***** Excerpted data *****

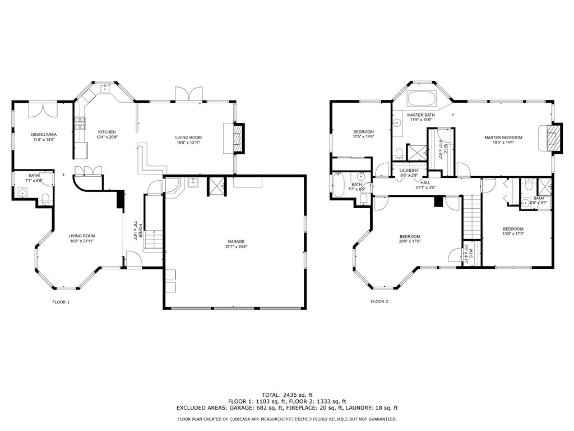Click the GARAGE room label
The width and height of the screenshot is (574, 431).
tap(236, 241)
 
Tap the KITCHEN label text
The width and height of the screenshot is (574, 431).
tap(107, 132)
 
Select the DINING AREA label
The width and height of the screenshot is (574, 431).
tap(43, 135)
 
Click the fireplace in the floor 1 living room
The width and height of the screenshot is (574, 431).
tap(238, 137)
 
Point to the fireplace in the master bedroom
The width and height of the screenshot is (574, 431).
tap(553, 137)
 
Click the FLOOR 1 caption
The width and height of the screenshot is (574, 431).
tap(61, 302)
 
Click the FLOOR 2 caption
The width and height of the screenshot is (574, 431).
tap(379, 301)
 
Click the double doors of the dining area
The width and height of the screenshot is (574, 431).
tap(43, 108)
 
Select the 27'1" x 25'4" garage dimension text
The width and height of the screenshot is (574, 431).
tap(236, 246)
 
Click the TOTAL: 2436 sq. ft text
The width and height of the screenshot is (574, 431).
tap(287, 395)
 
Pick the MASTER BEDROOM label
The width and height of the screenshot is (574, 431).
tap(503, 137)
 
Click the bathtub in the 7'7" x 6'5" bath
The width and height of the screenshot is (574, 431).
tap(339, 185)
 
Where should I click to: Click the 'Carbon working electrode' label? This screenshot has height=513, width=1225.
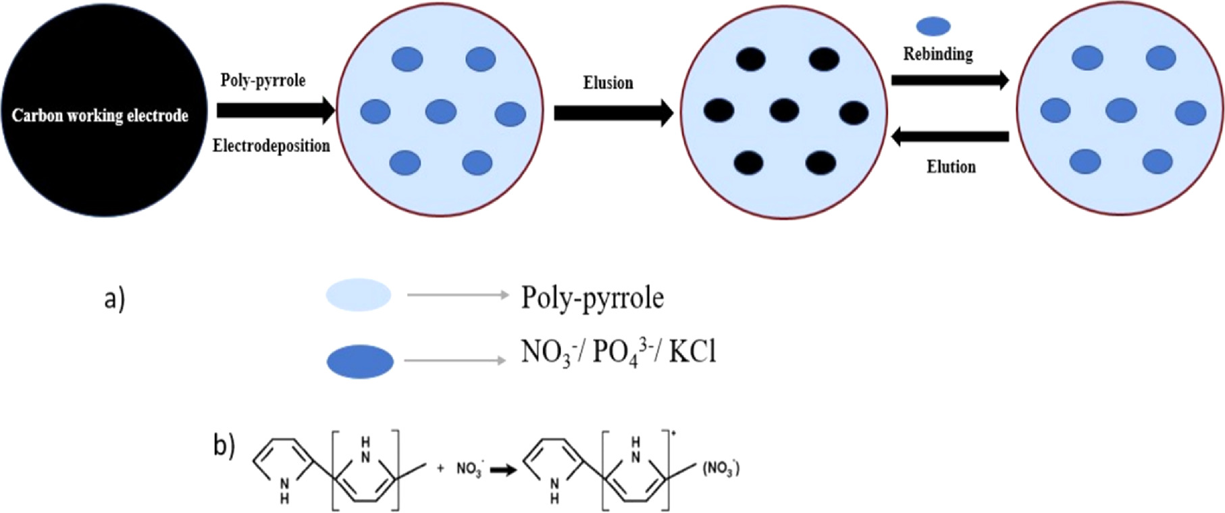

*****

Task prompt: Change every "fireplace" to "hearth" throughout the items above and write them out again with all other text unchanged. Omit the pictures.

Final result:
Click the GARAGE room label
The width and height of the screenshot is (574, 431).
tap(236, 241)
 
Tap the KITCHEN label text
The width and height of the screenshot is (574, 431).
tap(107, 132)
 
Select the DINING AREA label
The width and height of the screenshot is (574, 431).
tap(43, 135)
 
Click the hearth in the floor 1 living room
The width and height of the screenshot is (574, 431).
tap(238, 137)
 
Point to the hearth in the master bedroom
The width and height of the screenshot is (574, 431).
tap(553, 137)
 
Click the FLOOR 1 caption
The width and height of the screenshot is (574, 431).
tap(61, 302)
 
Click the FLOOR 2 caption
The width and height of the screenshot is (574, 431).
tap(379, 301)
 
Click the double doors of the dining area
The width and height of the screenshot is (574, 431).
tap(43, 108)
 
Select the 27'1" x 25'4" garage dimension text
The width and height of the screenshot is (574, 431).
tap(236, 246)
 
Click the TOTAL: 2436 sq. ft text
The width and height of the screenshot is (574, 431).
tap(287, 395)
 
Pick the MASTER BEDROOM label
The width and height of the screenshot is (574, 431).
tap(503, 137)
 
Click the bathtub in the 7'7" x 6'5" bath
The width and height of the screenshot is (574, 431).
tap(339, 185)
 
Where should I click to: Click the 'Carbon working electrode' label? This screenshot has height=513, width=1225.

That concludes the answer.